• BRANO DA LEGGERE:
.....

Fidarsi, comunicare, condividere, cercare: ecco le parole chiave che dovete far vostre prima di varcare la soglia di una libreria indipendente. Un mondo di lettura e di lettori, dove le storie dei libri sono in attesa di diventare le vostre storie. Un mondo di libri che, senza i librai, non potrebbe esistere.

“Entrai nella libreria e aspirai quel profumo di carta e magia che inspiegabilmente a nessuno era ancora venuto in mente di imbottigliare.“ Carlos Ruìz ZafònIl gioco dell’angelo

Una nuova legge a sostegno dei librai

Una nuova legge per la promozione e il sostegno della lettura è stata recentemente approvata all’unanimità dal Senato, cosa che di questi tempi accade assai raramente nel nostro paese. Tale provvedimento legislativo è volto a sostenere le piccole attività imprenditoriali dei librai.
Quali sono i punti fondamentali della legge? Andiamolo a scoprire.

  • Una limitazione degli sconti sui libri, affinché i librai non debbano affrontare la concorrenza degli operatori online e di colossi editoriali. In un’era in cui l’e-commerce detta la propria supremazia sul mercato i librai indipendenti, fedeli alla concezione di libreria quale luogo interattivo e di vita culturale, rischiano di essere schiacciati.
  • Un sostegno di stato alle piccole librerie.

Per chi fosse interessato ad una più approfondita analisi di questa normativa ecco un articolo del Post che potrebbe tornarvi utile.

Cos’è una libreria indipendente?

 

“Ci sedemmo al tavolo del retro bottega, circondati dai libri e dal silenzio. La città era addormentata e la libreria pareva una barca alla deriva in un oceano di quiete.“ Carlos Ruìz Zafòn, L’ombra del vento

Si tratta di quelle librerie che non appartengono ai grandi marchi librari (Feltrinelli e Mondadori, per esempio) i cui proprietari sono imprenditori privati svincolati da una catena editoriale. Sono luoghi in cui, citando il manifesto dell’associazione librai italiani, le persone parlano e si confrontano, dove la politica di assortimento e di presenza degli editori – anche quelli più di nicchia – è garanzia di pluralità e di libera circolazione delle idee; dove la pratica del “consumo culturale” non degenera in “cultura consumata”.

.....

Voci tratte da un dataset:
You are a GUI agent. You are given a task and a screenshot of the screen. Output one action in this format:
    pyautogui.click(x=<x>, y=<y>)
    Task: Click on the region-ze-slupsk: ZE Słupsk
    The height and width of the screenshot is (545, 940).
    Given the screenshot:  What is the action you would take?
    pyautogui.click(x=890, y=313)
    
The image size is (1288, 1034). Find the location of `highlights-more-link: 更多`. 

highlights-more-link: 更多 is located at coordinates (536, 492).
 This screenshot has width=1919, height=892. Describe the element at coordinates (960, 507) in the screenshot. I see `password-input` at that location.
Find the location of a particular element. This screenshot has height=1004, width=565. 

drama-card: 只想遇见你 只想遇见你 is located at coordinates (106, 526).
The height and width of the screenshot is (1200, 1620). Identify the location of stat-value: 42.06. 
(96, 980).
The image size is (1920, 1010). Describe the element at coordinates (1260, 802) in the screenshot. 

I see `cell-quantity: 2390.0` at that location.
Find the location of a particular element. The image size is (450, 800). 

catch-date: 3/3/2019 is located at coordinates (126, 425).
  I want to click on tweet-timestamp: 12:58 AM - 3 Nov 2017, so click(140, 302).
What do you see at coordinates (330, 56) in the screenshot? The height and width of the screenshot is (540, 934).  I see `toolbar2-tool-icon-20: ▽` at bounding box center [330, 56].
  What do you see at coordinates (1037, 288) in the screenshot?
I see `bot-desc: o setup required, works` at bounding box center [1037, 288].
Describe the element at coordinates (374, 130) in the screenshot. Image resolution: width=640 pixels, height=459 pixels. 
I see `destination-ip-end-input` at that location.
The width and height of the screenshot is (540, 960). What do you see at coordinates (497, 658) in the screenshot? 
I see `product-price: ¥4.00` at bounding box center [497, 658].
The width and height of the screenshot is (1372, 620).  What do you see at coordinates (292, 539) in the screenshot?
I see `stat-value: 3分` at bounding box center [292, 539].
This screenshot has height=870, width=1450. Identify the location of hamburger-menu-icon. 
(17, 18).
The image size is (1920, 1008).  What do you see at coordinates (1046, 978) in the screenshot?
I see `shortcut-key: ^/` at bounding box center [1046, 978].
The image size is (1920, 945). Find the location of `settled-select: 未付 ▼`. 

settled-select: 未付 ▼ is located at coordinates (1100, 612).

.....

• IL PROBLEMA: Continua il brano sulle librerie indipendenti a partire dalla sua ultima frase.

• RISULTATO ESERCIZIO:
Interviste in corso

Solidali con l’idea che di libreria hanno questi coraggiosi negozianti, i quali non rinunciano a salvare i libri dal destino di anonimi prodotti di mercato riservando loro, piuttosto, un posto speciale sullo scaffale di un negozio altrettanto unico, noi di MentiSommerse desideriamo dar voce ai protagonisti di questa realtà: i librai, realizzando una serie di interviste al fine di informare riguardo alla loro condizione.
Credo che qualsiasi lettore che si rispetti colga il fascino della carta grezza da strofinare sotto le dita, l’odore delle pagine, il nero dell’inchiostro che annerisce, con fiumi di parole, spazi bianchi e vuoti…Tutto parte fondamentale di quel piatto prelibato che è la lettura, da assaporare lentamente e con le posate giuste. Se siete d’accordo con noi, allora, capirete quanta soddisfazione scaturisca dall’entrare in quelle librerie di nicchia che a un primo sguardo si rischia di ignorare camminando per la strada, ma che una volta scoperte diventano scatole magiche stracolme di portali d’accesso ad altri mondi.